Ed also decided to take some spectra -- essentially he ran the galaxy's light into a prism. Elements give off certain types of light that can be read by looking at spectra -- which is why a neon light is red-orange. Since we can't exactly get NASA to pick up a piece of a galaxy or star, this is useful. Another thing we can tell from spectra is if an object is heading towards or away form us -- if you go to a set of railroad tracks, you'll notice that train whistles sound higher-pitched when they are coming towards you, and lower as they head away from you. This is called the Doppler effect, and works with any sort of waves, including light.

So, Ed sat down and figured out the speeds and directions fo the galaxies he was looking at, and was surprised to discover that, with a few exceptions, they were all heading away from him. He did a plot (astronomers love plots) and discovered that, the farther away the galaxy was, the faster it was heading away -- he came up wiht a handy constant that describes this, and we call it the Hubble constant, because scientists like naming things after other scientist, in hopes that what goes around comes around.
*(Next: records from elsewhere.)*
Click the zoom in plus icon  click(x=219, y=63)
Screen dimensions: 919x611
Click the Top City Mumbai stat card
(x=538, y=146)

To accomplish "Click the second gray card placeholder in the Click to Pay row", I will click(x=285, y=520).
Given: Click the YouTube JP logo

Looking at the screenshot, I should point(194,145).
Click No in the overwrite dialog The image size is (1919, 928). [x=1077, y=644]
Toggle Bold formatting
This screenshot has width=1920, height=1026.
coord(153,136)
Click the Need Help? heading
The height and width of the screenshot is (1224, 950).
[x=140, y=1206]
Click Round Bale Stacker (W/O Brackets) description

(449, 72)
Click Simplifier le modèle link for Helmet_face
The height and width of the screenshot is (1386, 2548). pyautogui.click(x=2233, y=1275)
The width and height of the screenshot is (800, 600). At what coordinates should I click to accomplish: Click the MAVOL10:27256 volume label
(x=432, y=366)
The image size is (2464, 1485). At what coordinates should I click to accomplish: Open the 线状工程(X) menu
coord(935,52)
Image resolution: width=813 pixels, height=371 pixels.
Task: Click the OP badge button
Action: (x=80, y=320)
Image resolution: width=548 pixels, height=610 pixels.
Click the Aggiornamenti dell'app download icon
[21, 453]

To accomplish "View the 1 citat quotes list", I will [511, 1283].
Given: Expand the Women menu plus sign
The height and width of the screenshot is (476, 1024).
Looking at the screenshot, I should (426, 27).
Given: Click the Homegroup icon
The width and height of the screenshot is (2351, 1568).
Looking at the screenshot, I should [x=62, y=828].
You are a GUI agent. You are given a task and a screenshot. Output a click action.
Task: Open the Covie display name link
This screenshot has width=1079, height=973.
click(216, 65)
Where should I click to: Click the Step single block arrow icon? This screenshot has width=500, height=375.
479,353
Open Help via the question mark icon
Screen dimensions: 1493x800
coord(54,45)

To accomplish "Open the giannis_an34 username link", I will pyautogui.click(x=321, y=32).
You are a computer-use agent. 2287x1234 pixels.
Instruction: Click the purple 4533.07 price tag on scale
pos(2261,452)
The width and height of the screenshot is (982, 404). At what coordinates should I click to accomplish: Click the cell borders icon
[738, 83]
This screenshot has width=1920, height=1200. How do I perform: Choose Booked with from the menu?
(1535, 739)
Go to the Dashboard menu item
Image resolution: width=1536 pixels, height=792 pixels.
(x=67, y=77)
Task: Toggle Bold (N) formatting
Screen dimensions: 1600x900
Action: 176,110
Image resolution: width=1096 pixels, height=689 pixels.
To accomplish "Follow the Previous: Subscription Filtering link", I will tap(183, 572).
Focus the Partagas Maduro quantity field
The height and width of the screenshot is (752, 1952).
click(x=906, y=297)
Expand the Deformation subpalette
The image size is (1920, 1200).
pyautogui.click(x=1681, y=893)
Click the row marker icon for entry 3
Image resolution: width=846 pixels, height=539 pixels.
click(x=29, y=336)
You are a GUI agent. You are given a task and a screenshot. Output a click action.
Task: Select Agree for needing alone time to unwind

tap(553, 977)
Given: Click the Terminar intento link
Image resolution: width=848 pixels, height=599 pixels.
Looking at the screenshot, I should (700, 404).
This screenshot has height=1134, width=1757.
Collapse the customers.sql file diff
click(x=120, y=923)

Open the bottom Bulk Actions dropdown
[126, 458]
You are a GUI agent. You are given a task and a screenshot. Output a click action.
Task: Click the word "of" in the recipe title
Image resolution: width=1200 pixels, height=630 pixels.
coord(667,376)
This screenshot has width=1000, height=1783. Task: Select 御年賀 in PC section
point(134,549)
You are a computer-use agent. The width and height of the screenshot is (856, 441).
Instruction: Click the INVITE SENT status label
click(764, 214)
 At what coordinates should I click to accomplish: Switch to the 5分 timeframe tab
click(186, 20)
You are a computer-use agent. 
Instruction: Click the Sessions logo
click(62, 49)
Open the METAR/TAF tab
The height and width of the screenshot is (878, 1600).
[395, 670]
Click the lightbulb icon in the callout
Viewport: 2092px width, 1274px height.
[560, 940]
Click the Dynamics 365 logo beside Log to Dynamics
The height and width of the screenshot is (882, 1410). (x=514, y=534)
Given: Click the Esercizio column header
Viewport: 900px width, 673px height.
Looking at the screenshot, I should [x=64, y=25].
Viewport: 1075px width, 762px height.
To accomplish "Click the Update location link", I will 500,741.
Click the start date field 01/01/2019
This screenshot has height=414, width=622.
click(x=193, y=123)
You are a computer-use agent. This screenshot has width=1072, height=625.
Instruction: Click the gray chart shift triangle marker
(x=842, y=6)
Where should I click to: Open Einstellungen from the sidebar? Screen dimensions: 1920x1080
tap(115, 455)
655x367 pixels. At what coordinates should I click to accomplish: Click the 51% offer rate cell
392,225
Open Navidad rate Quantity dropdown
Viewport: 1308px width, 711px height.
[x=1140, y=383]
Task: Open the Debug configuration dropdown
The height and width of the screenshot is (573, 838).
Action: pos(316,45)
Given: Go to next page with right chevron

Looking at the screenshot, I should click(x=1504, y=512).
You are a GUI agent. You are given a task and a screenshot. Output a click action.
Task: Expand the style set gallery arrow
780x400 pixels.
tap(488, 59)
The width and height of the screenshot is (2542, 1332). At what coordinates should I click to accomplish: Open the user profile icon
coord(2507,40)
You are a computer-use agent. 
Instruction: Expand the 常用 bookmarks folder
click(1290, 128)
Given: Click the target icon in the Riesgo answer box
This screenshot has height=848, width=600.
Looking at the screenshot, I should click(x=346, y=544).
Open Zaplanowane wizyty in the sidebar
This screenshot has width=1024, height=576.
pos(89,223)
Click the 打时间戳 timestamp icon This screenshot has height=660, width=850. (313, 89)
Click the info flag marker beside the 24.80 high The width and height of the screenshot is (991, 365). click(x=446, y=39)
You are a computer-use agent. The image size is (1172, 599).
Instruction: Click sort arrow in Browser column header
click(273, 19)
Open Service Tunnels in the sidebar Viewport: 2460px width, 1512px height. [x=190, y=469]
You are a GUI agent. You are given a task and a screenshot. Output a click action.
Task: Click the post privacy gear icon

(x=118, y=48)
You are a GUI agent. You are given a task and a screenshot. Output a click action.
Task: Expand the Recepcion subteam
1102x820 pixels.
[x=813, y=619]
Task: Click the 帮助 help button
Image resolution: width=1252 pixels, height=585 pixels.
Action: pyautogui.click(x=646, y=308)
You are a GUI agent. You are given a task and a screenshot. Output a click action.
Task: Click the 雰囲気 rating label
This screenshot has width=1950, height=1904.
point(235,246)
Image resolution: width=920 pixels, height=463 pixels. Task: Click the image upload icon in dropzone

He thought about this a bit, and decided it was because space itself was expanding.

When Al read Ed's work, he decided to try an expanding universe in his field equations. And low and behold, the fudge factor was no longer needed. Al tossed the cosmological constant into the dumpster, and moved on with being a famous scientist. And I just threw in that last paragraph as I am on a Fullmetal Alchemist-induced euphoria.

Now, scientists figured out they could figure the age of the universe by working backwards using the Hubble constant, and they got a number that was about 11 billion years. Which was bad, as some of the stars they were looking at were older. In addition, the best value for the Hubble constant was 'somewhere between 50 and 100', mostly because galaxy random motions were messing with the data and we couldn't get believable distances far enough away that 'Hubble flow' could crush them. Astronomers decided to solve this the way they solve everything -- get someone to build them a better telescope.

So, the Hubble Space Telescope was launched, and, among other things, like taking pretty pictures, it was sent to look for a certain type of supernovae (type Ia), because they were always the same brightness (so they could tell us how far away a galaxy was). So, astronomers took the distances and speeds and tried to fit a Hubble constant to them. But, they couldn't get the line to quite fit right.

Then some bright person dusted off Al Einstein's old papers and wondered what would happen if you had an expanding universe with a cosmological constant. And, amazingly enough, this model could fit the data -- Hubble's 'constant' wasn't a constant. It was smaller in the past, meaning the universe was accelerating. Obviously this had to be due to some sort of repulsive energy in space. Only problem was that no one was quite sure exactly what it was -- they needed it for the models to work, but no explanation is really liked by everyone. So, since they couldn't see what it was, it was christened 'dark energy'.